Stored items
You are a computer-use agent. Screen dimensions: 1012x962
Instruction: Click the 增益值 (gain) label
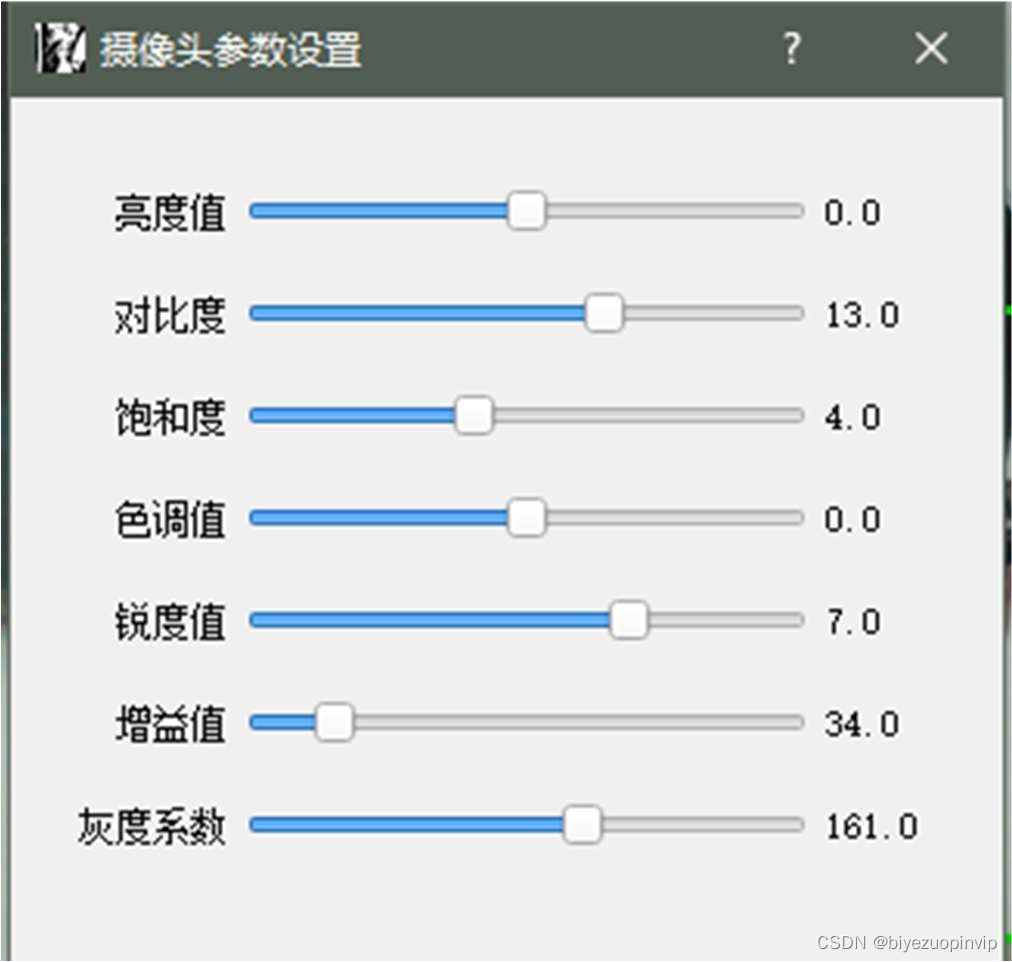click(168, 722)
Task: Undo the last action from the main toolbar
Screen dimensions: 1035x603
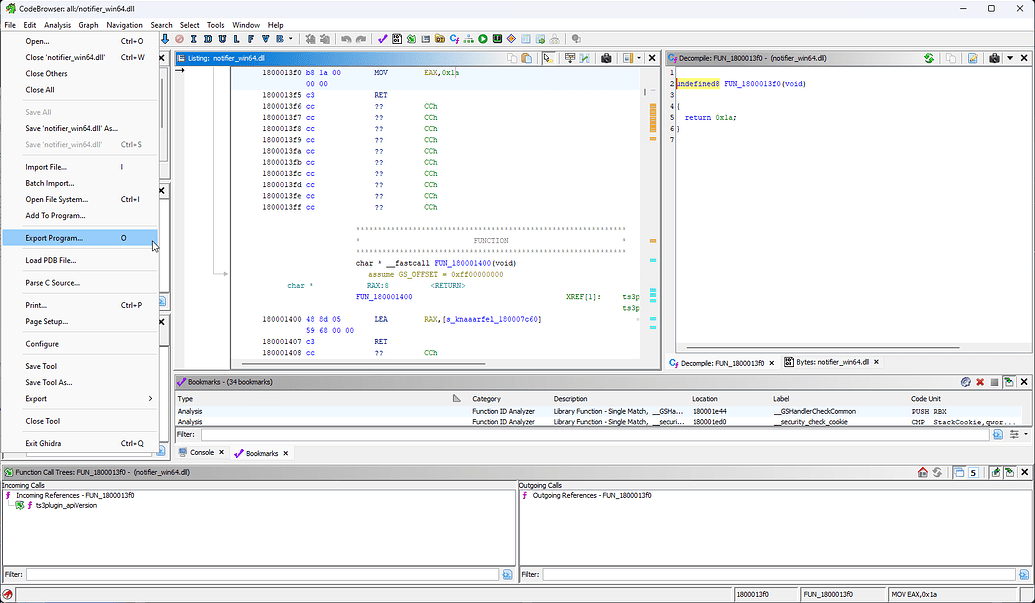Action: point(346,38)
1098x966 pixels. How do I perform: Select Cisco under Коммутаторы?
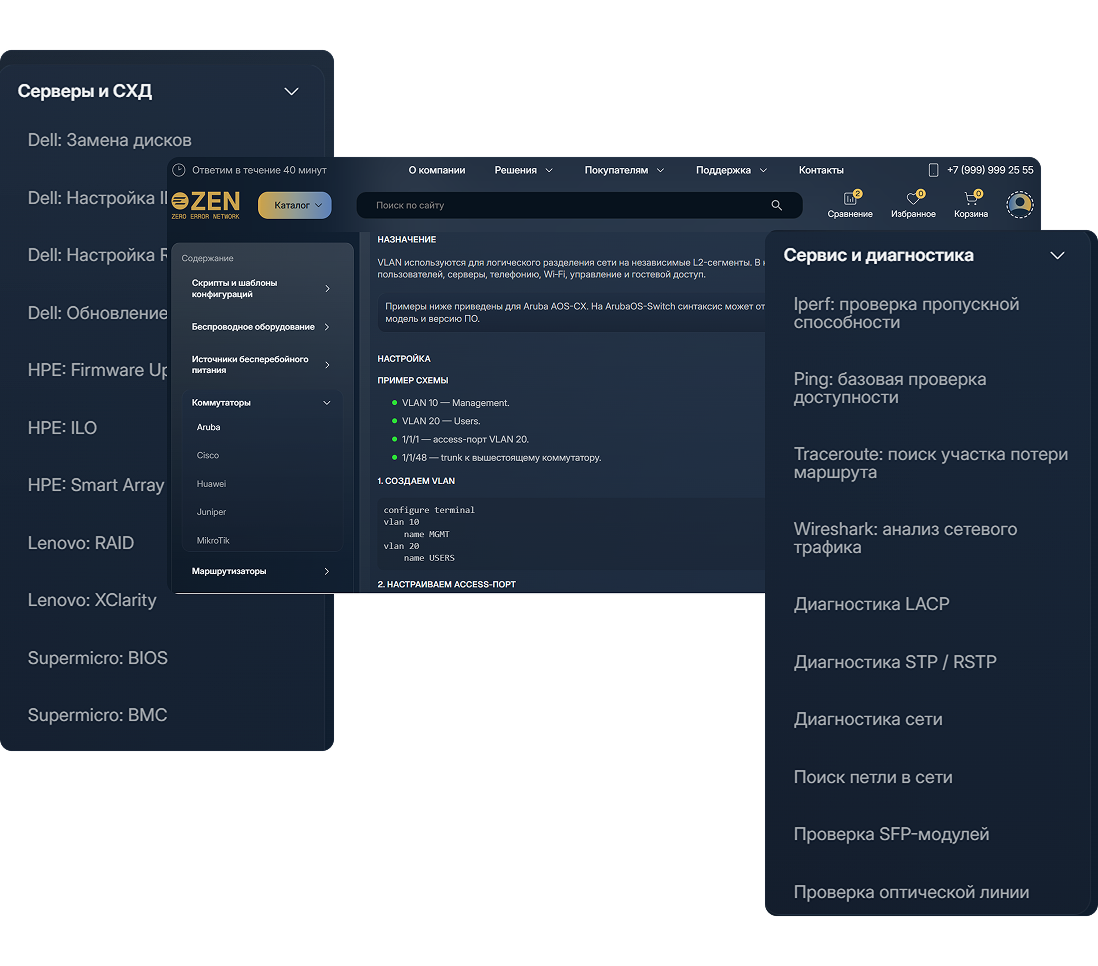point(208,455)
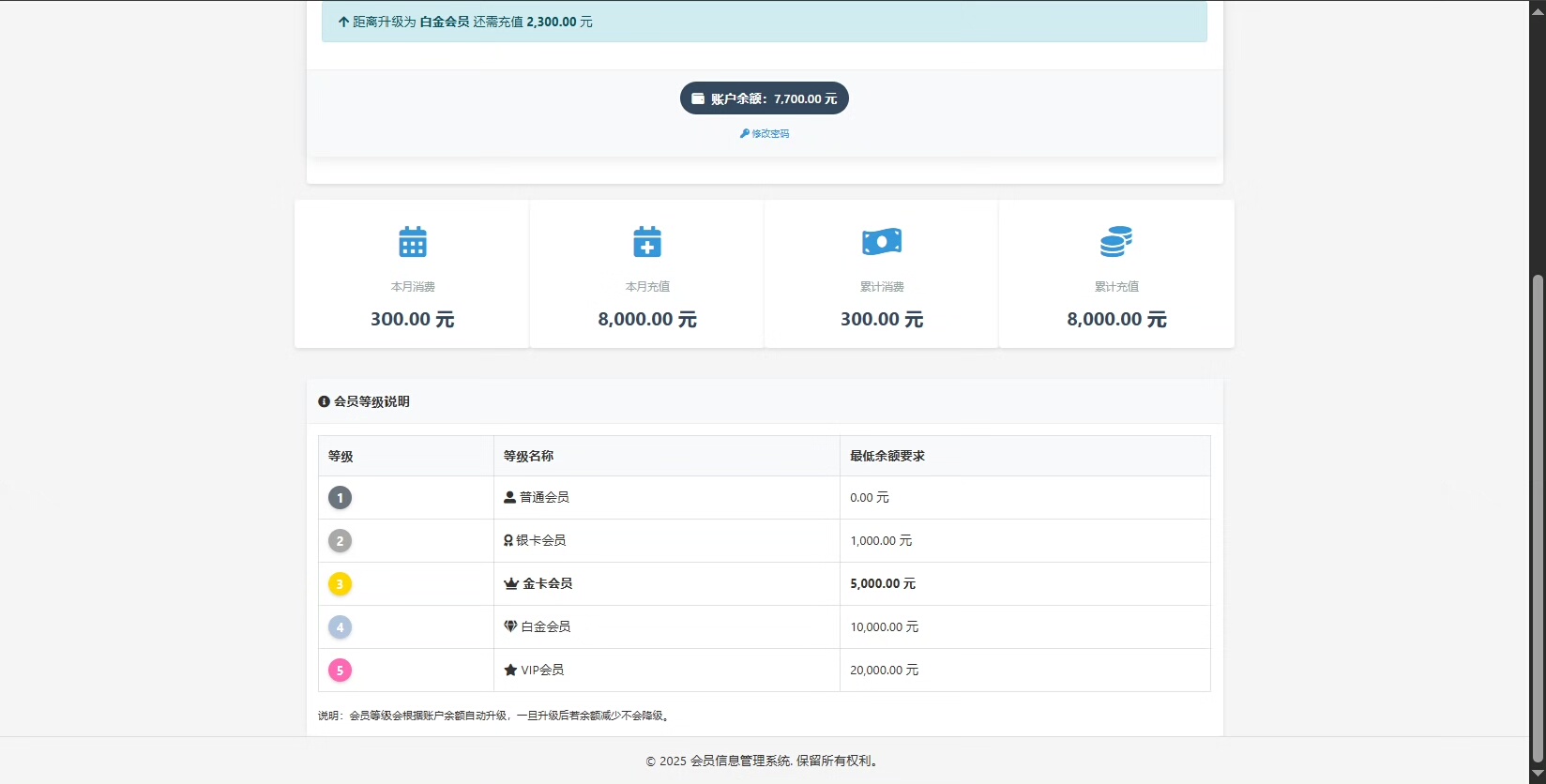This screenshot has height=784, width=1546.
Task: Click the 银卡会员 row name
Action: pyautogui.click(x=540, y=540)
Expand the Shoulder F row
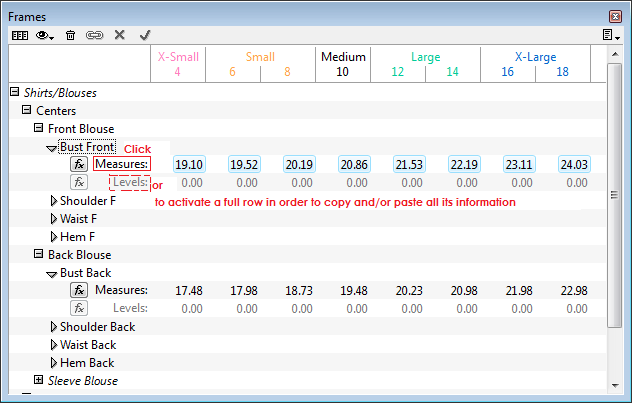 point(53,201)
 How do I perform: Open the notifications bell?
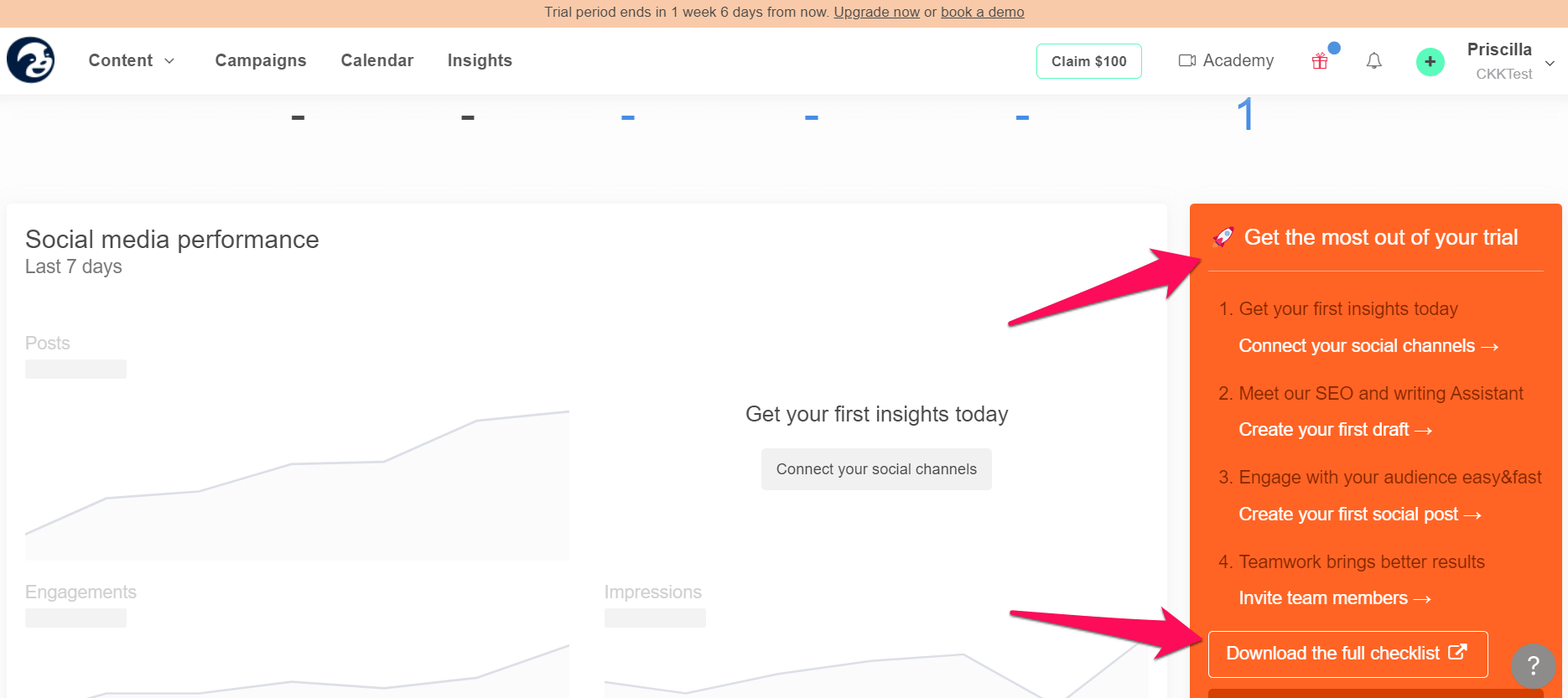1373,60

* [PROBLEM DETAILS] Output all of the records exactly as they appear above, but not the pictures.

* [YOUR RESPONSE]
You are a computer-use agent. Screen dimensions: 1012x962
Instruction: Click the 增益值 (gain) label
click(168, 722)
Task: Undo the last action from the main toolbar
Screen dimensions: 1035x603
Action: point(346,38)
1098x966 pixels. How do I perform: Select Cisco under Коммутаторы?
point(208,455)
This screenshot has height=784, width=1546.
Task: Click the 银卡会员 row name
Action: pyautogui.click(x=540, y=540)
Expand the Shoulder F row
 point(53,201)
 How do I perform: Open the notifications bell?
1373,60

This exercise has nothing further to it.